THE TASK
Retype, with no pictures, each line from the one that holds "You are a GUI" through the last line of the entries below, both included.

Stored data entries
'''
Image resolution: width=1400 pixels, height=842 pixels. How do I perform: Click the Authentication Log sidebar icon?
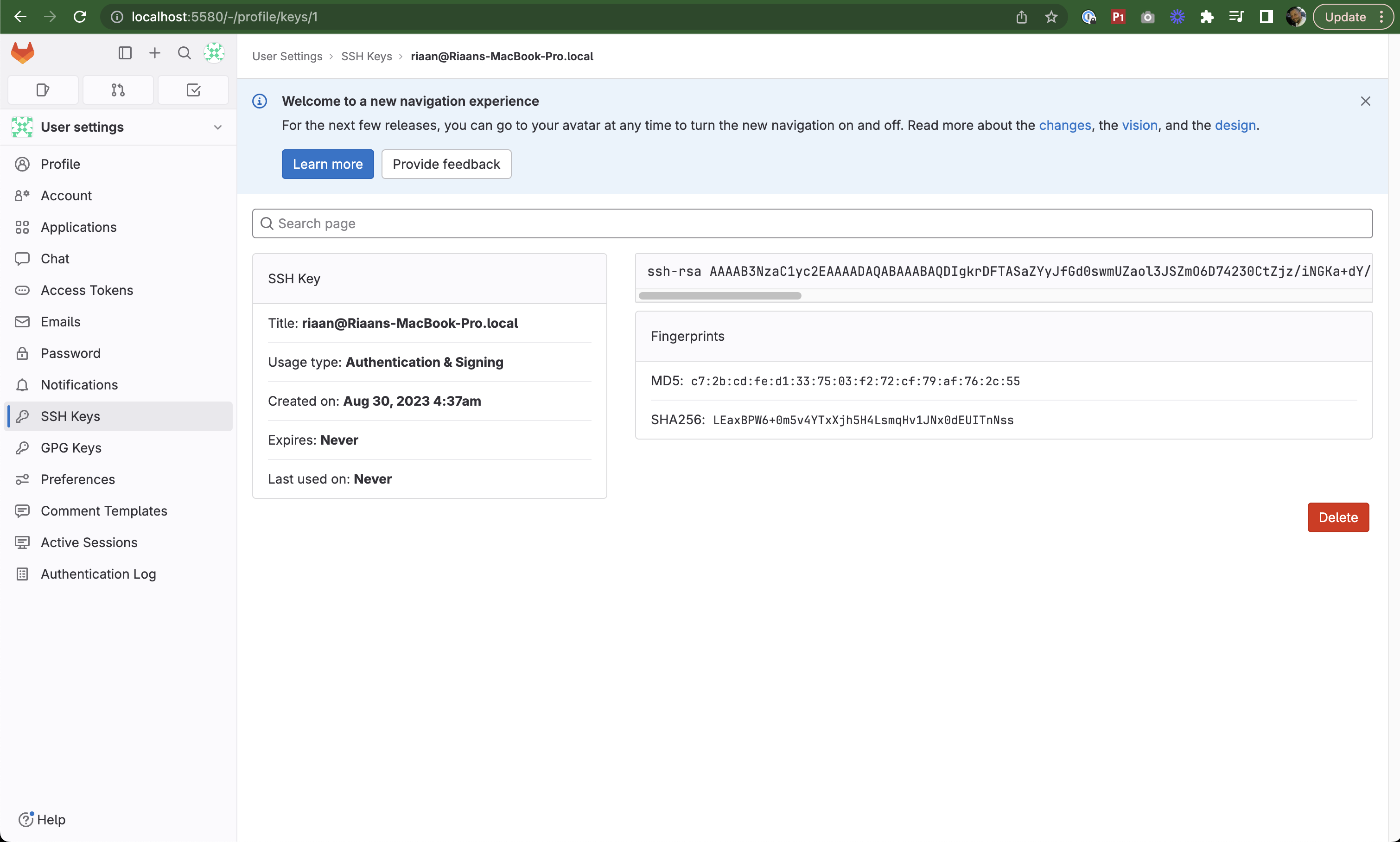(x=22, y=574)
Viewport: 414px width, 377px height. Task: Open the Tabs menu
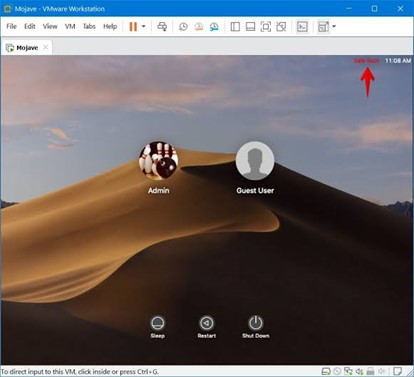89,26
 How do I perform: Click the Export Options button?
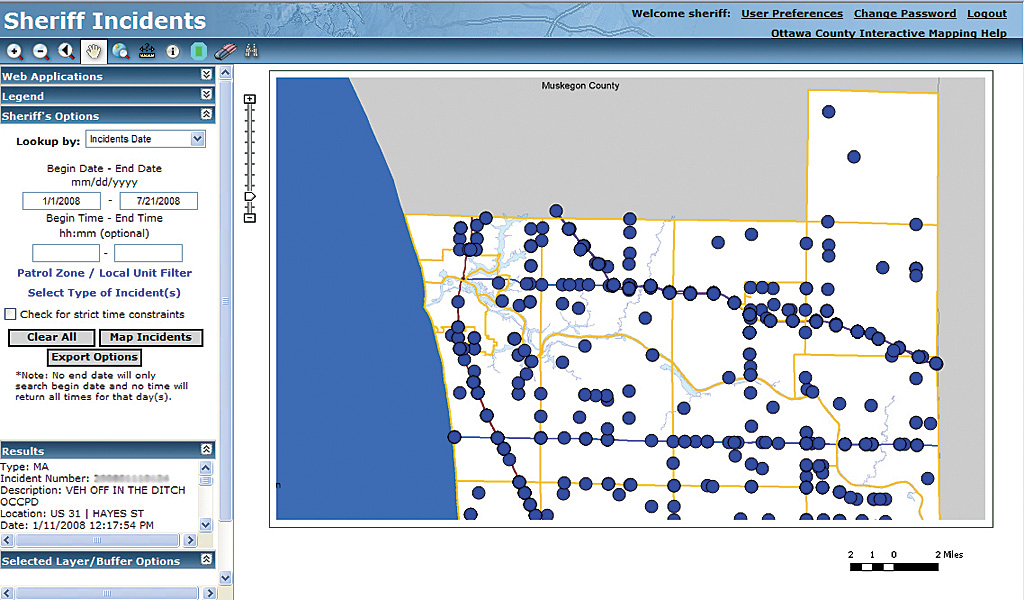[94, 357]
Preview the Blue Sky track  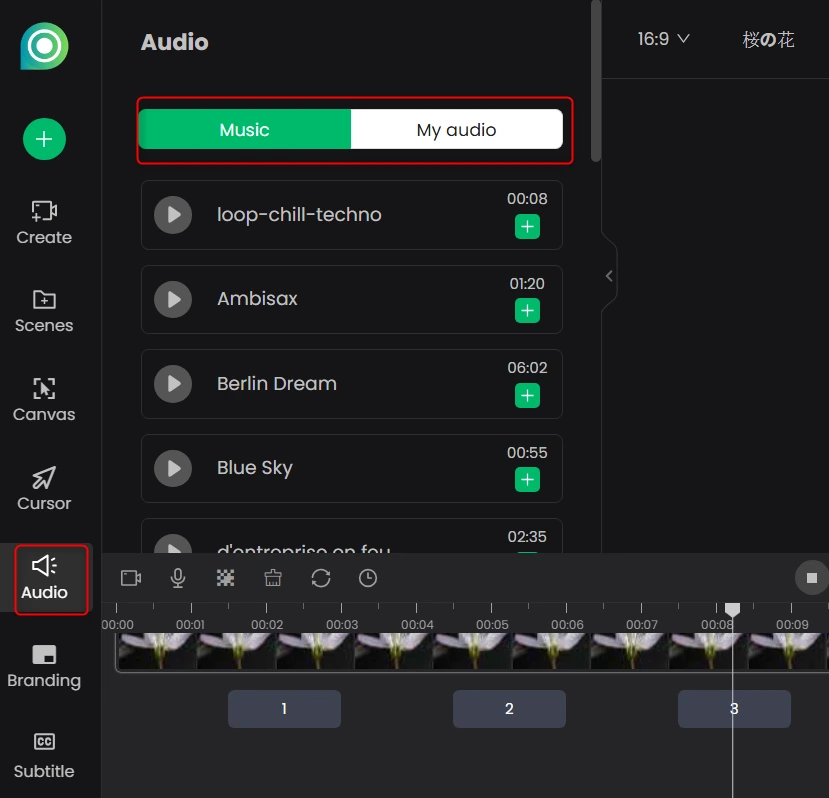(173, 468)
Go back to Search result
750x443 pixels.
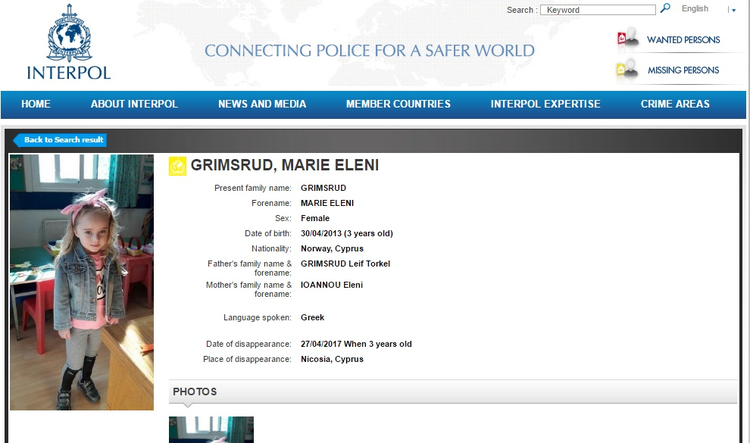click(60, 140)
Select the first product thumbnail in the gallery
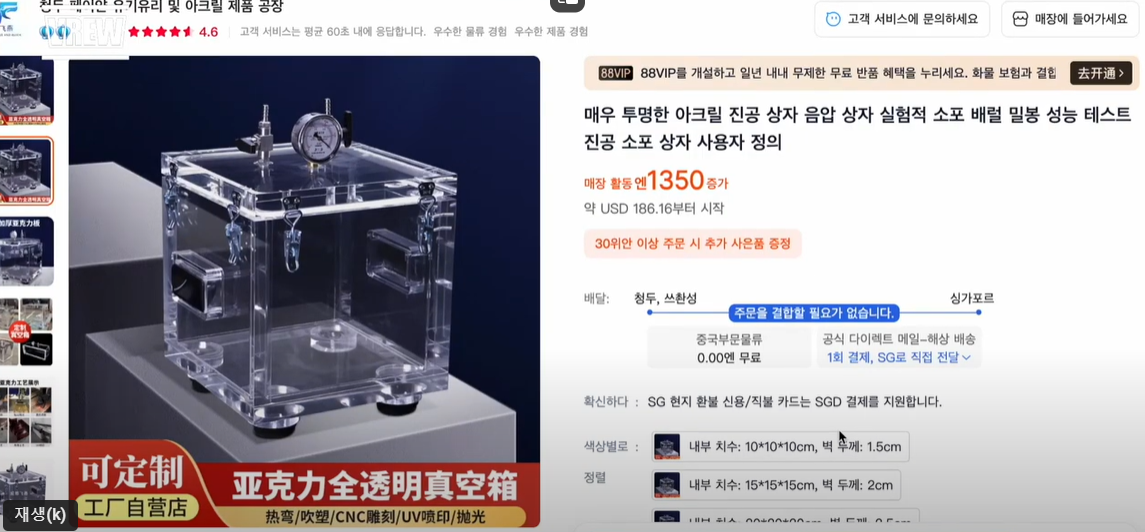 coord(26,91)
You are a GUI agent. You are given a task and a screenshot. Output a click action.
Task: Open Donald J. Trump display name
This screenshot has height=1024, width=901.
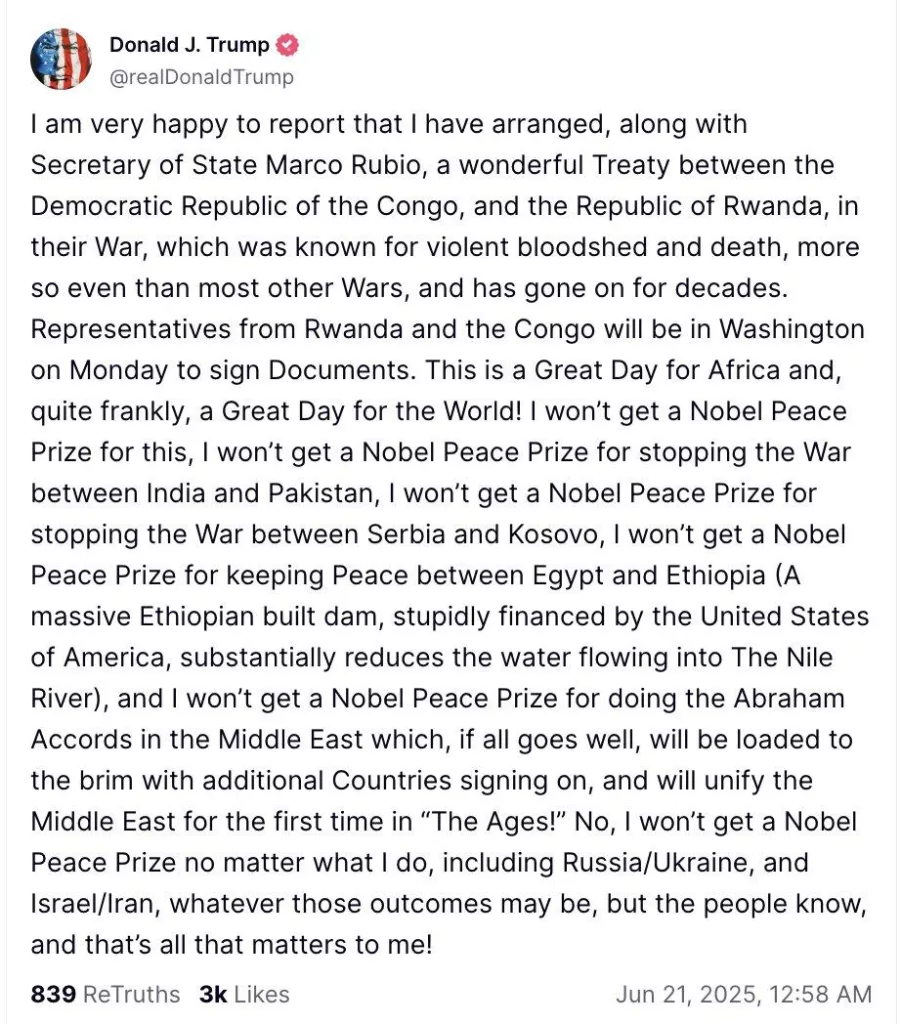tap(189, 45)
'''
REPLY TO THE TASK
You are a GUI agent. You are given a task and a screenshot. Output a click action.
Task: Open Donald J. Trump display name
This screenshot has height=1024, width=901.
tap(189, 45)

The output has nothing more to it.